[Records for processing]

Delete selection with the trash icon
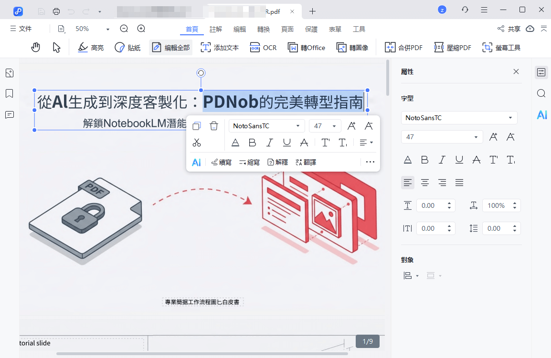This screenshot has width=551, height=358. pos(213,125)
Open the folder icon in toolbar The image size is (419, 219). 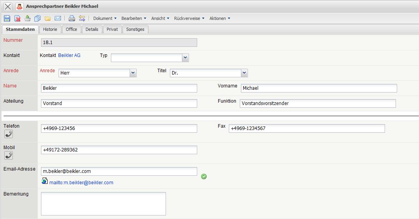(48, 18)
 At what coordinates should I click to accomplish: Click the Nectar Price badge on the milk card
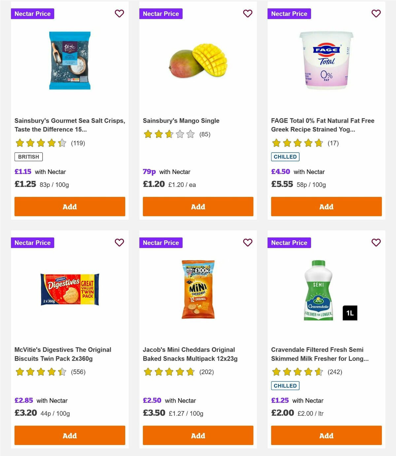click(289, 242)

[To do]
Every line from the one containing "At what coordinates" through the end of the listing is to be copied exactly; the pictures are not.

[Solved problem]
 At what coordinates should I click to accomplish: Click the Nectar Price badge on the milk card
click(289, 242)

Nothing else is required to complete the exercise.